PROBLEM TO SOLVE
From the first line down to the one containing "Image resolution: width=1568", reproduce the entries below exactly and leave out the pictures.

DATA PROVIDED

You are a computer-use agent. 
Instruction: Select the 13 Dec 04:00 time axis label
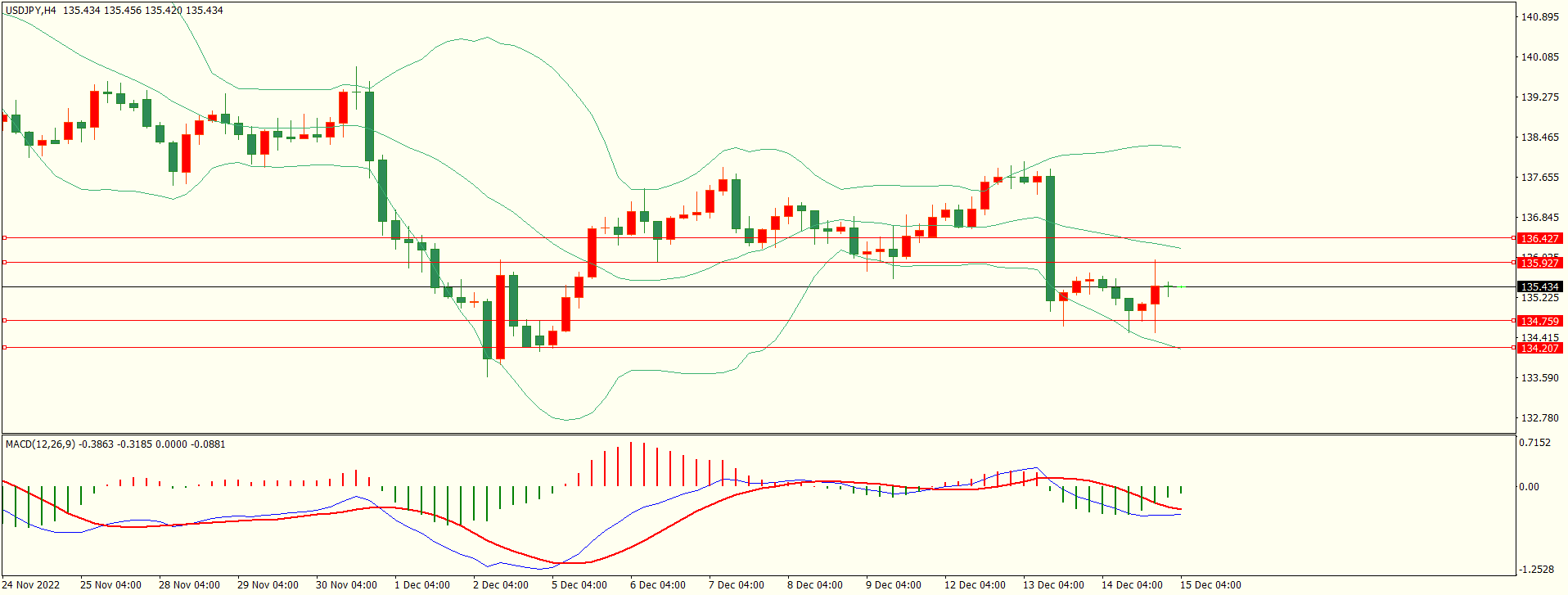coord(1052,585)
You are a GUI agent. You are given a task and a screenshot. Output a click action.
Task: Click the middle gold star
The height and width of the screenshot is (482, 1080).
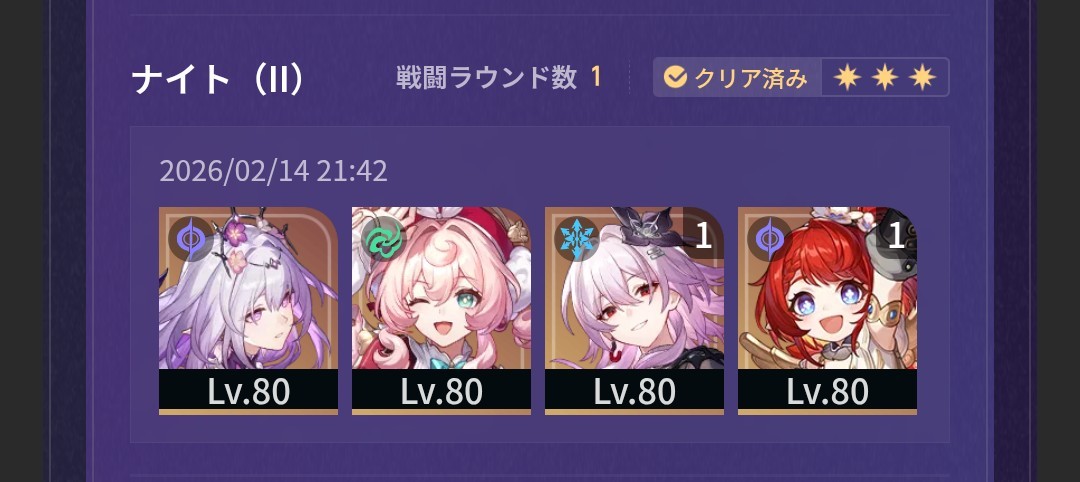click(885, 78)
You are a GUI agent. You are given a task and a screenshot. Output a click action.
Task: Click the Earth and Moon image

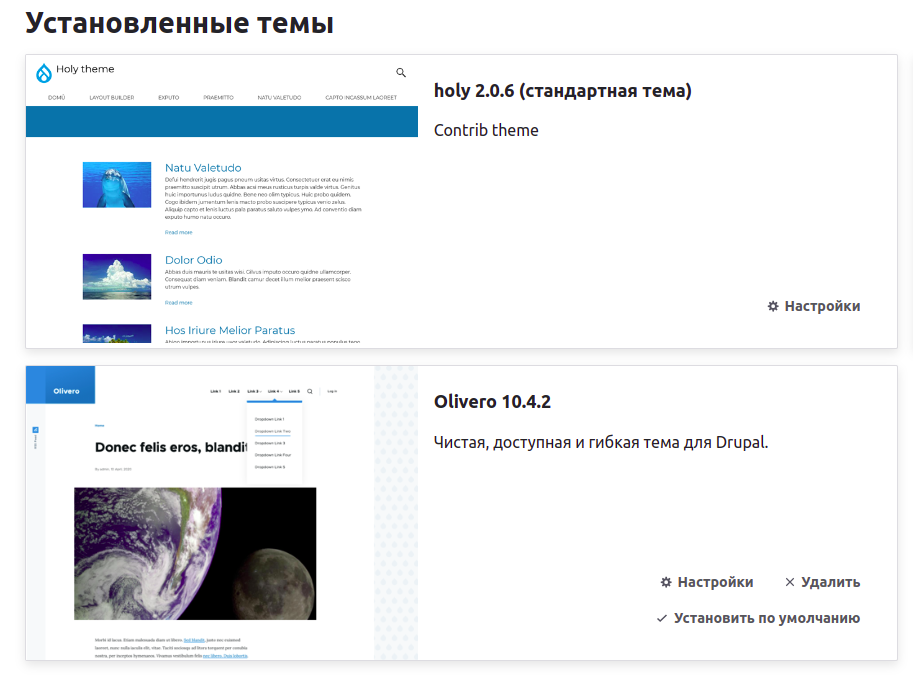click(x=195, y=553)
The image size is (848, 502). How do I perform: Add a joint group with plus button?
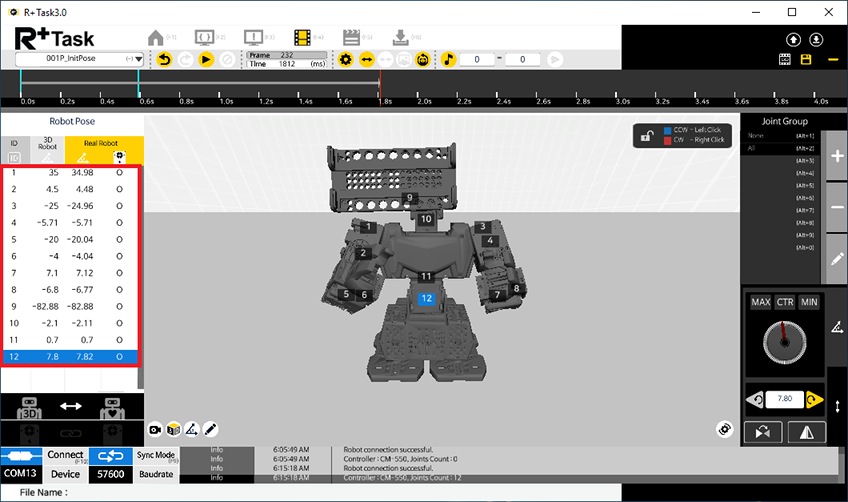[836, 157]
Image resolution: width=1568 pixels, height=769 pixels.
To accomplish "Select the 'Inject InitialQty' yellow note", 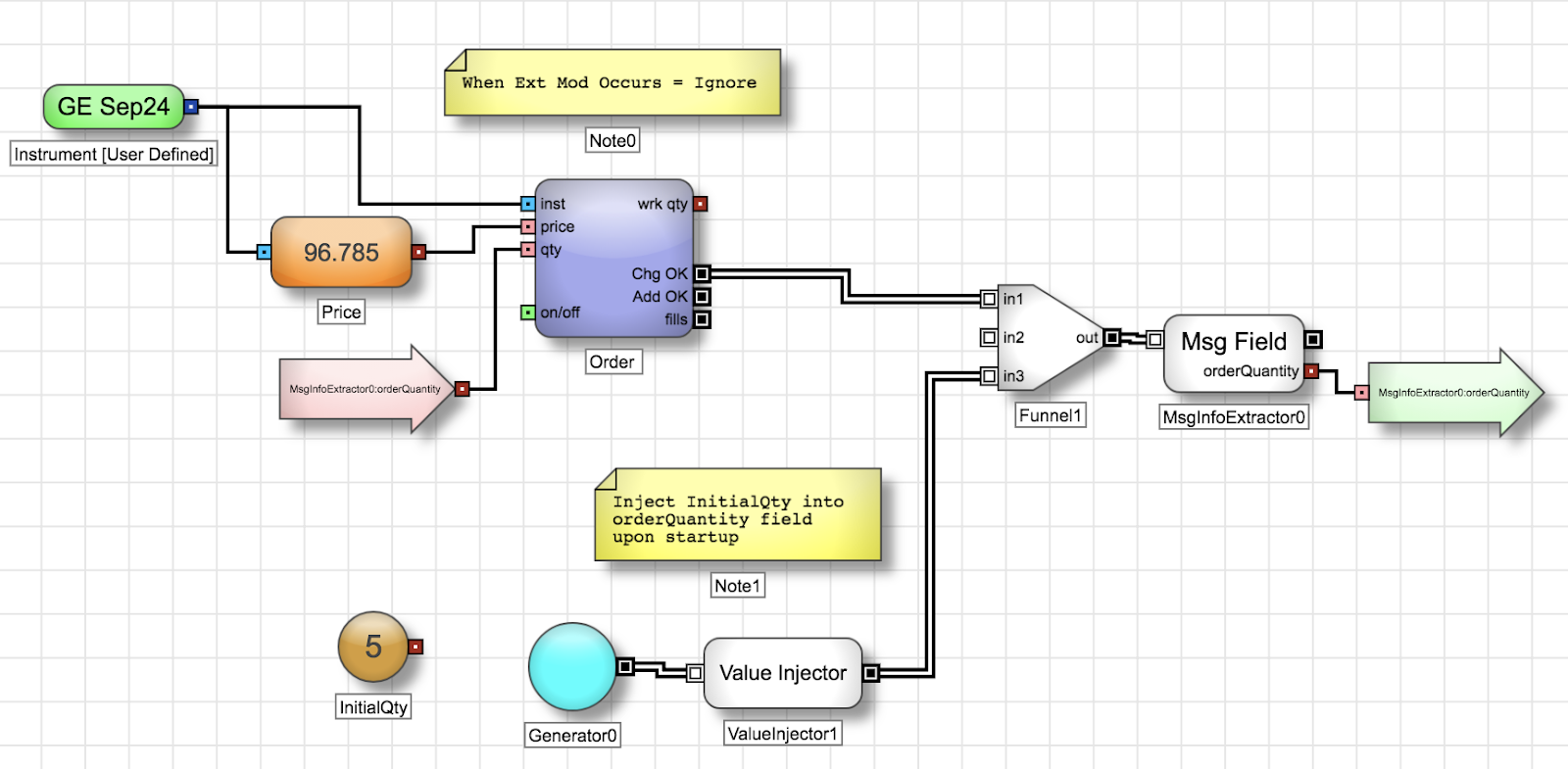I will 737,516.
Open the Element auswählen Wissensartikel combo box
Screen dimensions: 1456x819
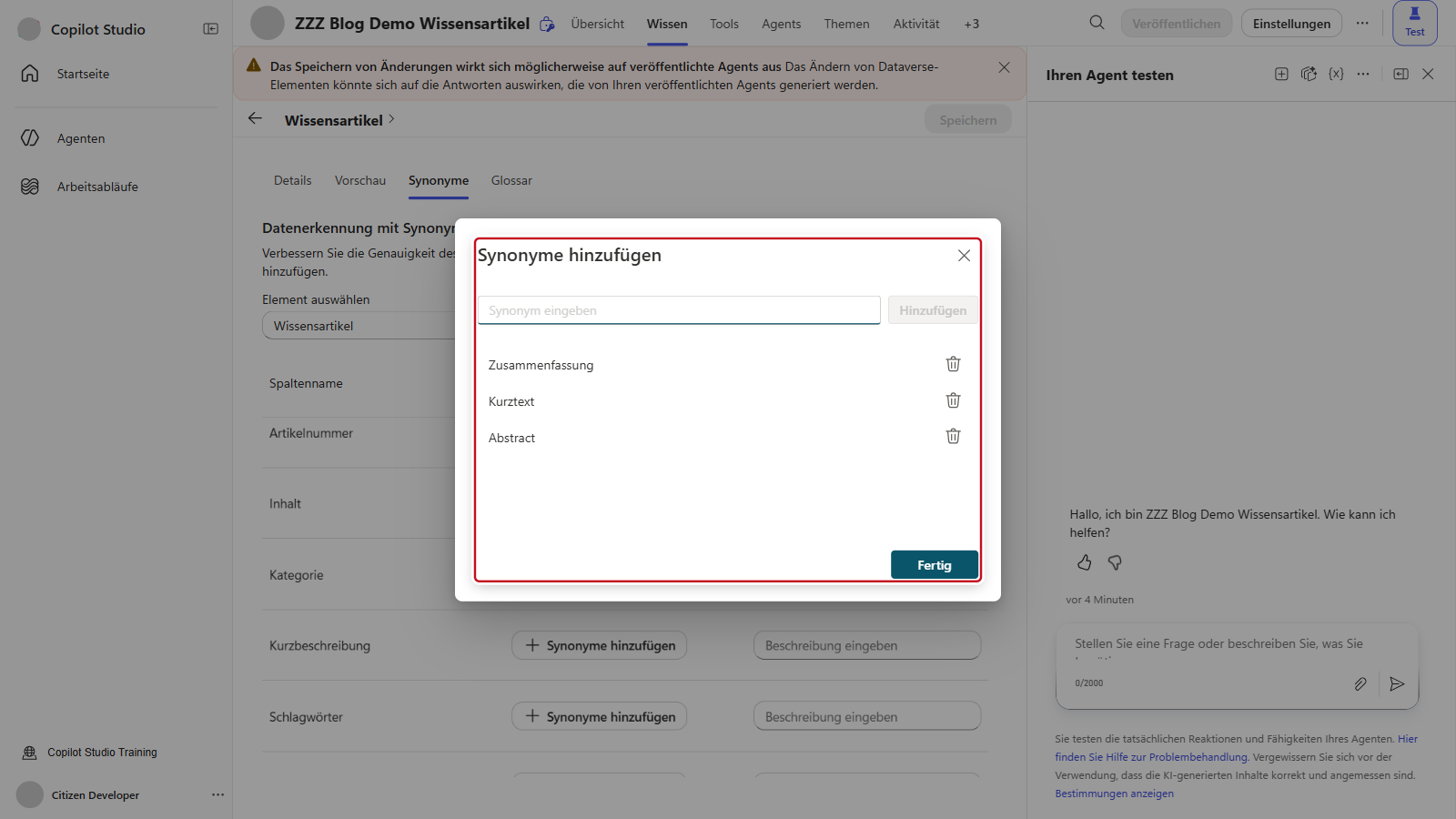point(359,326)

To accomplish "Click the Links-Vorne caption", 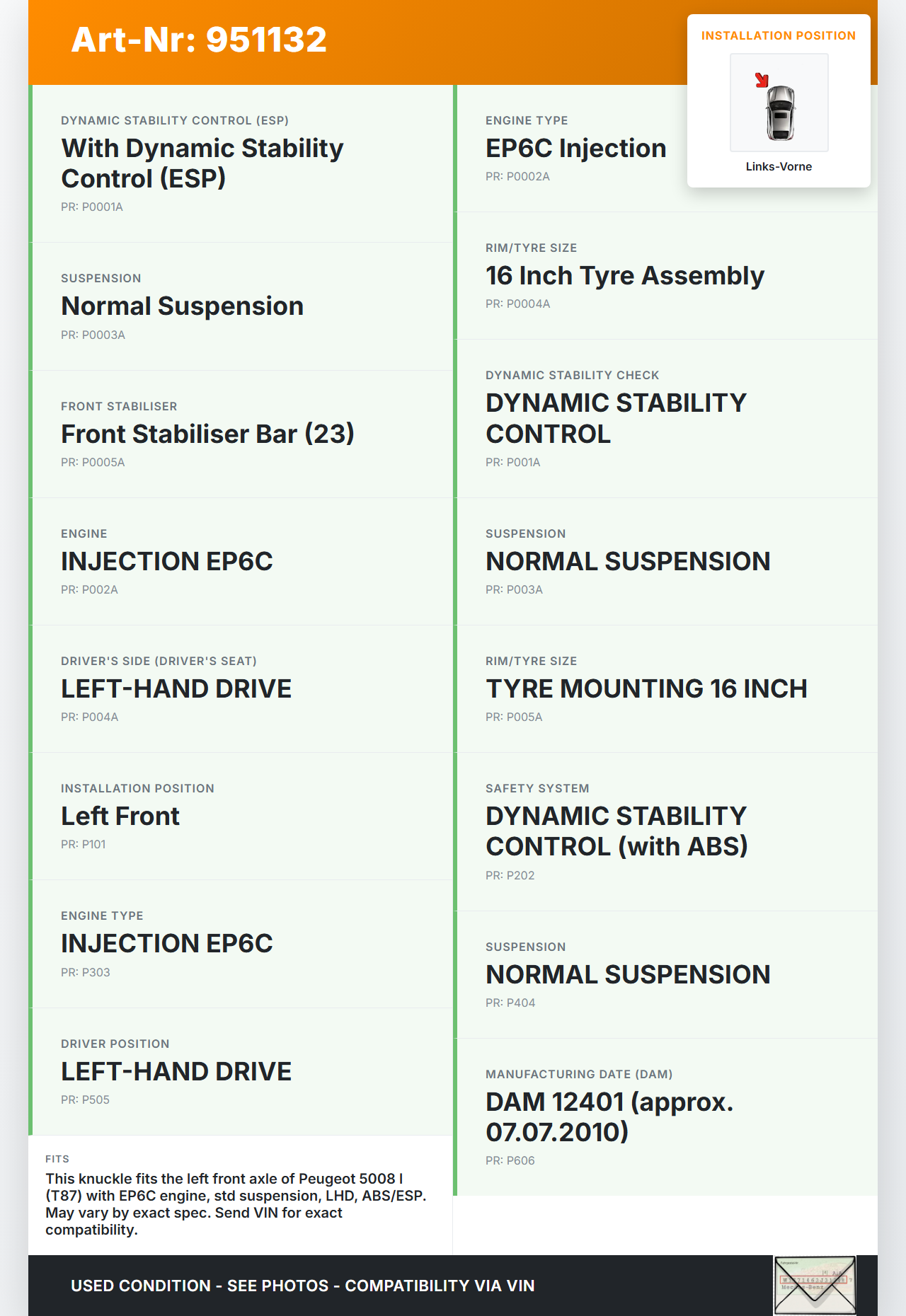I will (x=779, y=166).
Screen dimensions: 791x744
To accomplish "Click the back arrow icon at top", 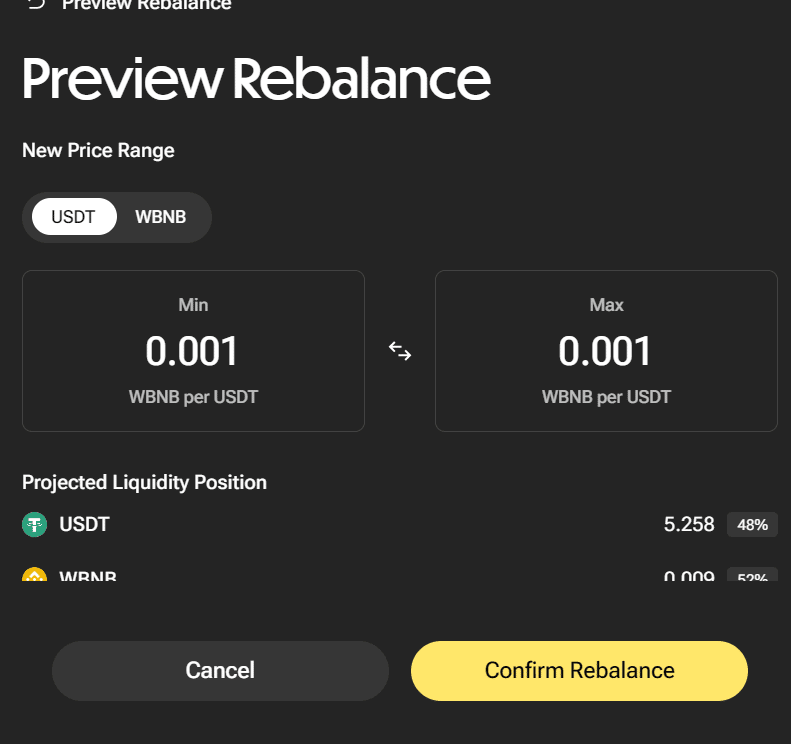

ANSWER BOX
You are a computer-use agent. 
Instruction: Select the 13 Dec 04:00 time axis label
coord(1052,585)
You are a GUI agent. You are given a task and a screenshot. Output a click action.
Task: Click the middle gold star
The height and width of the screenshot is (482, 1080).
click(885, 78)
You are a GUI agent. You are given a task and a screenshot. Output a click action.
Task: Click the Earth and Moon image

click(x=195, y=553)
The image size is (848, 502). How do I perform: Add a joint group with plus button?
[836, 157]
Image resolution: width=1568 pixels, height=769 pixels.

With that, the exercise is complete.